There are two constraints: we use Python and we run multiple copies of the software (with potentially version-incompatible modules) on the same host.
That means we'd have to use virtualenv or similar, plus pip or easy_install to actually fetch and install the modules. On the developer side, it means having to manually update the dependencies file to upgrade a module, while with submodules they can just do "git pull" inside it and then "git add" in the parent repo, which auto-detects the new version.
I'd love to see a simpler approach, but I couldn't find it.
Ah, Python. Yeah, virtualenv + pip or docker + pip would probably be a better way to manage that sort of thing and increase separation of your git repositories (and better yet, better separation of your Python VMs), but I can see why submodules feel easier in this case if you are dealing with system global installs of Python packages right now.
When I send a patch email, it's just a matter of running "git send-email -1 --to=linuxppc". :) (I'm not saying that we can't do better than patch emails, but after configuring my git client with an SMTP server, it's as easy as opening a GitHub PR.)
>Facebook and Google know that keeping all your source code in one single repository is good
I'm not sure about Facebook, but Google continually wastes engineers on policing test failures because anyone at any time could have committed a change that breaks your tests for hours (along with all their other dependencies). The cadence of integration should match that of deployment; I don't want to test against code that won't be in production and I certainly don't want to be slowed down over shitty code that obviously can't go out.
There's one further point the article missed, which is: locking of binary assets.
For any file which cannot be merged, you need to have a "lock/checkout, edit, commit" workflow.
There's no point allowing two people to have a PNG file in their checkout, edit it, and commit it, only for one to get the message "sorry, someone else edited it, your edits are now based on an out-of-date version, deal with it". You need to enforce the "lock, edit, commit" workflow on all files which cannot be merged.
Essentially, binary files cannot be merged, and therefore all binary files require this workflow. I'm sure there are some exceptions, I think Microsoft offers a merge tool for Word files. But I've never seen it hooked up to a VCS. But I suppose in principle it, or a similar merge algorithm for a particular file format, could be. But even then, there'll still be all the other binary files, for which no such merge algorithm is configured.

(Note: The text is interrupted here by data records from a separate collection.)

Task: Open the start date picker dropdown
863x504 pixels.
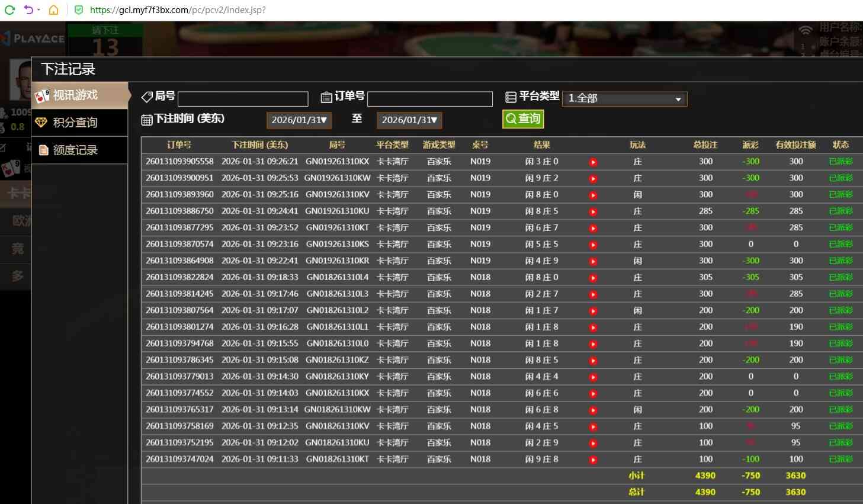Action: (x=299, y=120)
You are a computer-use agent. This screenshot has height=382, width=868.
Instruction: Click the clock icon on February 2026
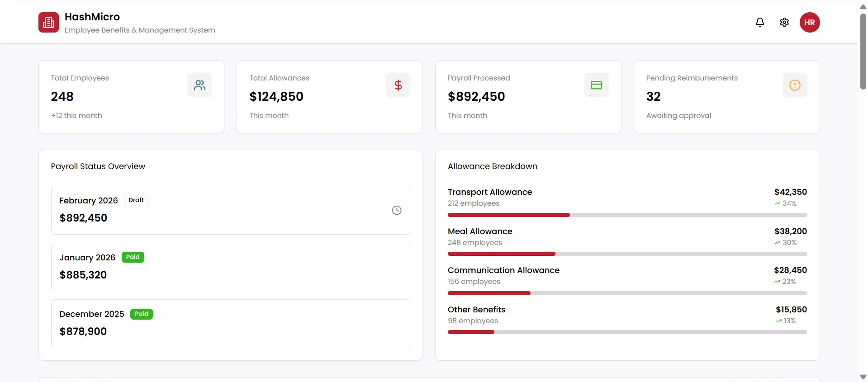pyautogui.click(x=397, y=210)
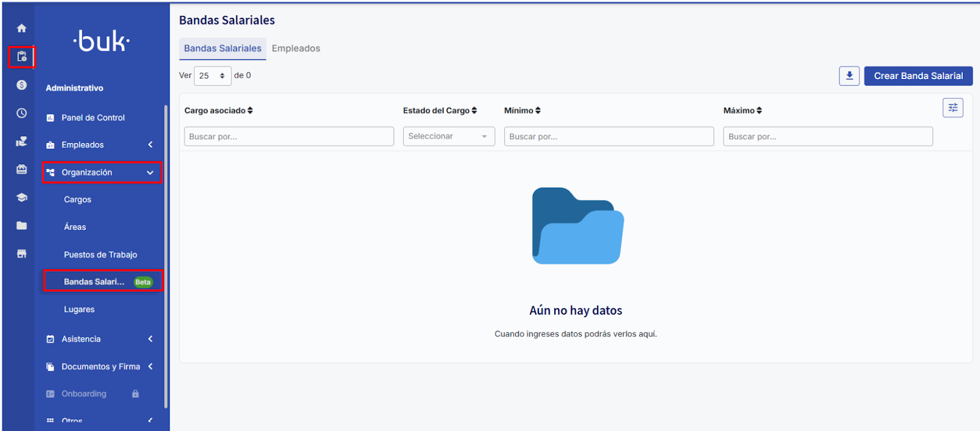
Task: Click the home icon in left rail
Action: point(21,28)
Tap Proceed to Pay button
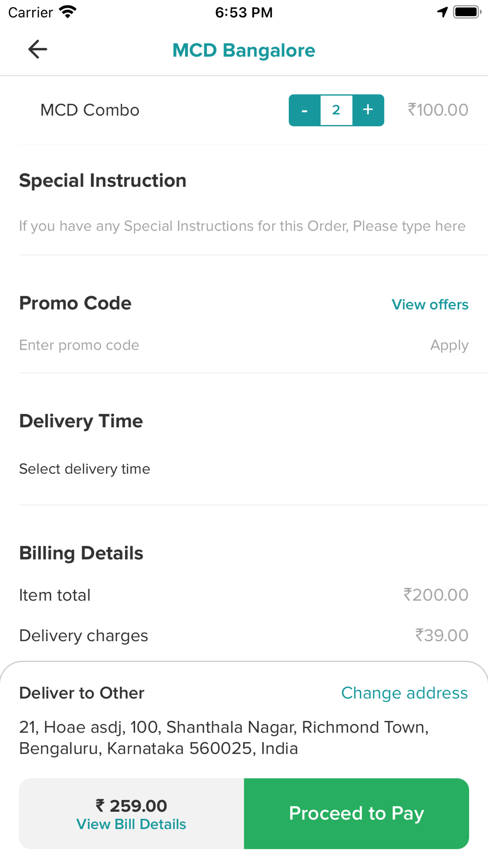This screenshot has height=868, width=488. click(356, 813)
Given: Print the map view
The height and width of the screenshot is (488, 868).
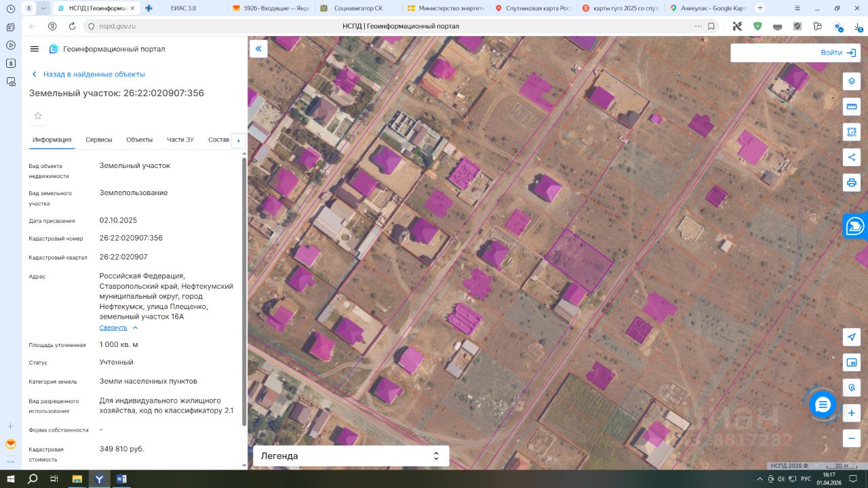Looking at the screenshot, I should click(851, 182).
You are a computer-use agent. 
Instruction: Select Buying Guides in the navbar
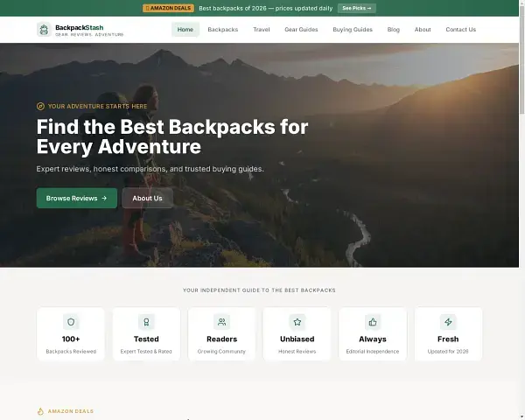click(x=353, y=30)
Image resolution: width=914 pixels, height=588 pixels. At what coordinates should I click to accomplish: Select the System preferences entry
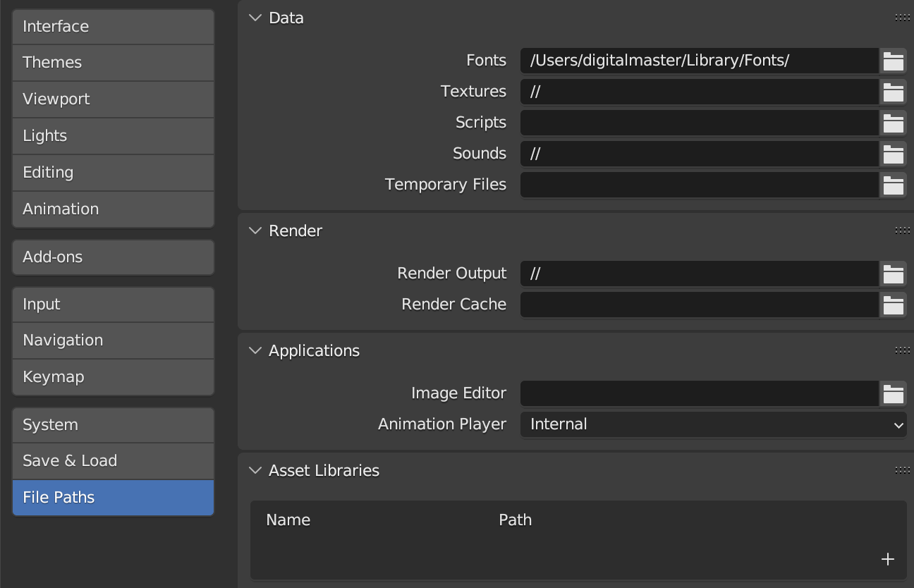(x=113, y=424)
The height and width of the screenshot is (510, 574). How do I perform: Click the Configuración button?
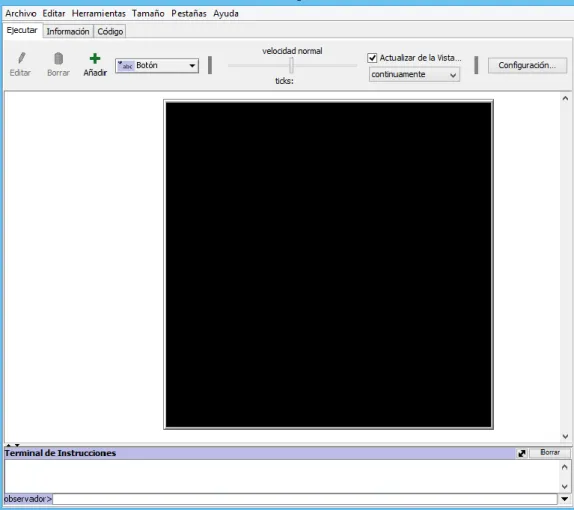point(527,65)
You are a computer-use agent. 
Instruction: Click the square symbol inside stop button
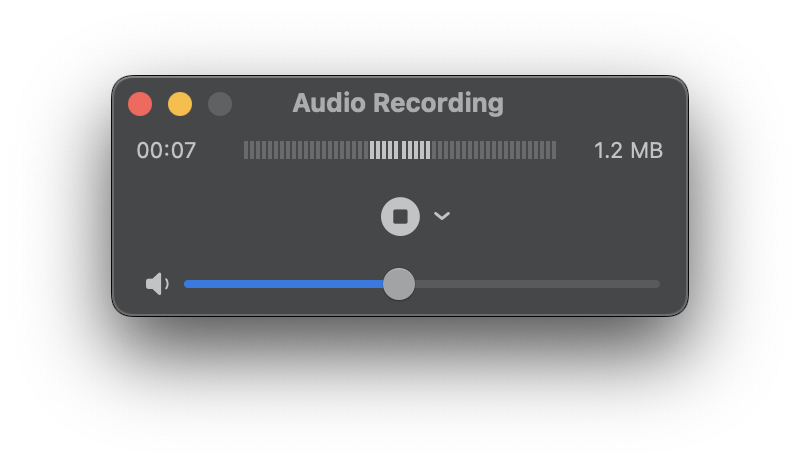(x=400, y=216)
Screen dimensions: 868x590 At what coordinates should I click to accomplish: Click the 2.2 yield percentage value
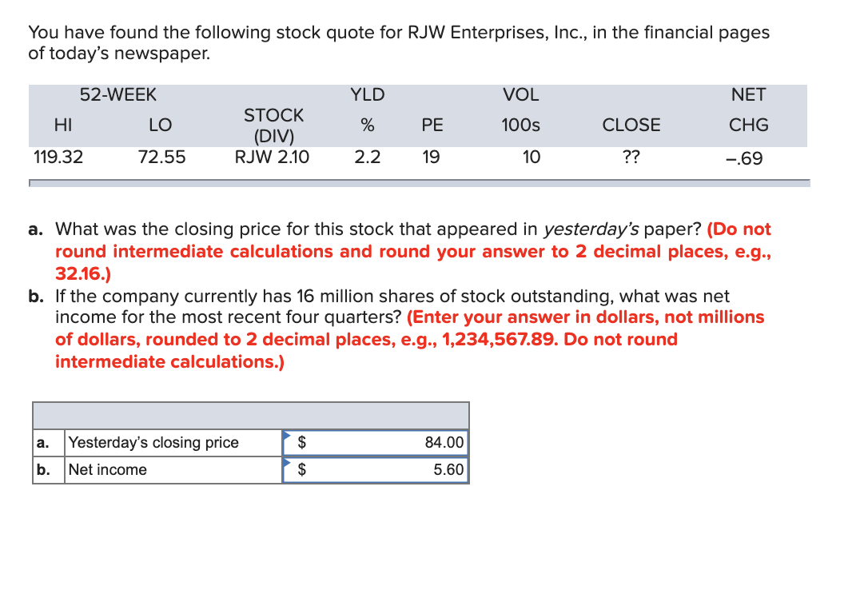(x=367, y=157)
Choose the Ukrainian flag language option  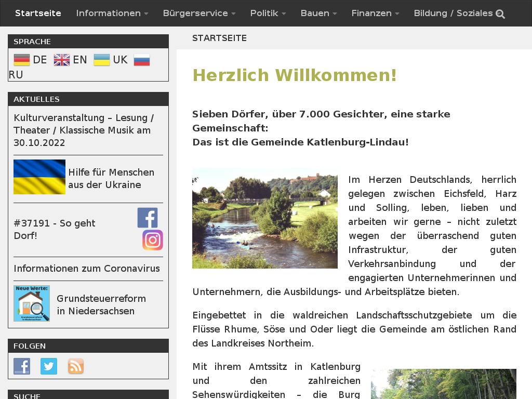(x=102, y=60)
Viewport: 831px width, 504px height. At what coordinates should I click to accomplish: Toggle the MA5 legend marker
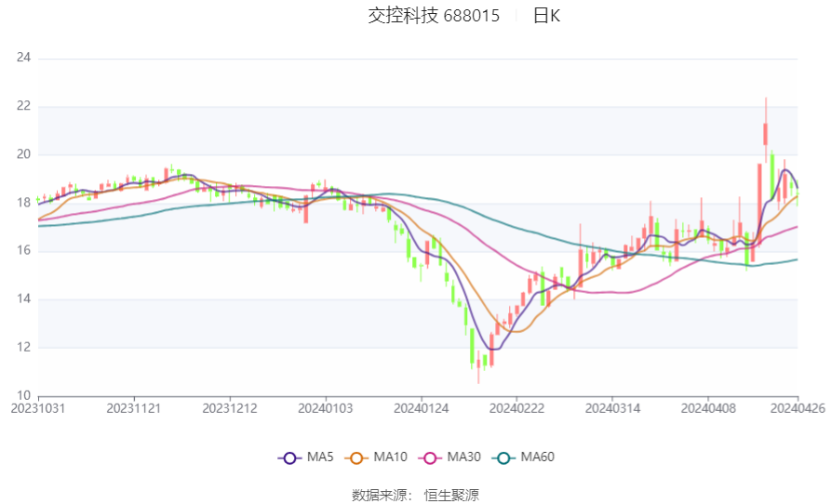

All project have some binary files e.g. PNGs. So all projects are affected by this, and require this workflow on those files.
Yet a DVCS cannot offer it as there is no central place to maintain the lock.
Subversion offers this workflow however it isn't enabled by default.
A VCS needs to offer this functionality as every project needs it, and it should be enabled by default for all files the VCS doesn't know how to merge.
It's not really so different for mergeable files - just because two independent changes to a file can be automatically merged doesn't mean that the merge result is sensible. You still need a human in the loop to make sure two simultaneous changes didn't conflict semantically, even if they were able to be munged to be compatible syntactically.
Does this mean we need locking for everything? No, of course not: people get by, by using out-of-band methods for co-ordinating potentially conflicting work. The same tends to work for binary assets, too.
It's true that a "successful" merge of text source can still result in semantic conflicts, I definitely agree and have experienced it. But the fact text merging works most of the time is justification to use it. But merging binary assets works 0% of the time, so it's a much more severe problem.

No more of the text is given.